The real power of either tool, though, is unlocked by building solutions that are specific to each use case. You can use far more informative characteristics or data, which goes a long way towards actually achieving positive business impact.
It’s important to strategically consider which “features” your solution should learn about and optimize for. You want to choose enough features to paint a meaningful picture of each user. But add too many, and your bandit will need to spend more time exploring vs. exploiting, or your recommendation system could become prone to overfitting. Make sure that each feature you add is highly informative, valuable information. An example of a bad feature (usually) would be a user’s country: it is probably not informative to the action being optimized, and it will be very hard to gather sufficient data about users in e.g. Luxembourg, diminishing efficacy.
It’s also worth quickly clarifying that most multi-armed bandits are not contextual bandits. A traditional multi-armed bandit presumes that there is only one optimal action, and their goal is to zero in on that single best choice as quickly as possible (while minimizing error).
While contextual bandit algorithms and recommendation systems work for similar “flavors” of the same problem (personalization), a more apt comparison for a traditional multi-armed bandit would be an A/B test. Both are trying to discover a treatment that globally outperforms the status quo, but while the A/B test maintains a fixed and randomized allocation of users to treatments, the multi-armed bandit tries to move from exploration to exploitation in real-time.
For more on this, you can read Sven Schmit’s “multi-armed bandit vs.

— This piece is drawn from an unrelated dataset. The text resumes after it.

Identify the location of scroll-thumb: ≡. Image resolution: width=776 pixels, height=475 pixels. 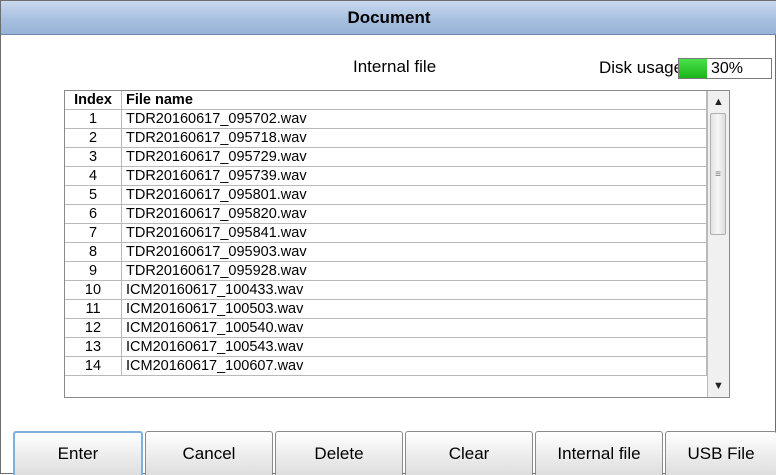
(718, 174).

A/B testing” guide on this blog.
When you need a truly personalized user experience, the parameters of the proposed personalization will determine whether you reach for a contextual bandit or a recommendation system. To summarize, here are some easy-to-reference bullet points to help you discern the best tool for the job:
How many possible user experiences are we deciding between?
Contextual bandits are well poised to handle 10-100 arms - when you have thousands, use a recommendation system
Do we have large amounts of historical user- and action-specific data to evaluate?
If so, recommendation systems are available to you - but if you’re facing a cold start problem, you’ll be better served by a contextual bandit
How many times do we need to make this decision for each user?
If many times, maybe a recommendation system is best. If only a few times, contextual bandits will work great.
How large is the problem we’re solving, and is it worth the resources required to build a complex model?
For the biggest problems (and biggest opportunities), a recommendation system may be warranted. For everything else, there’s contextual bandits.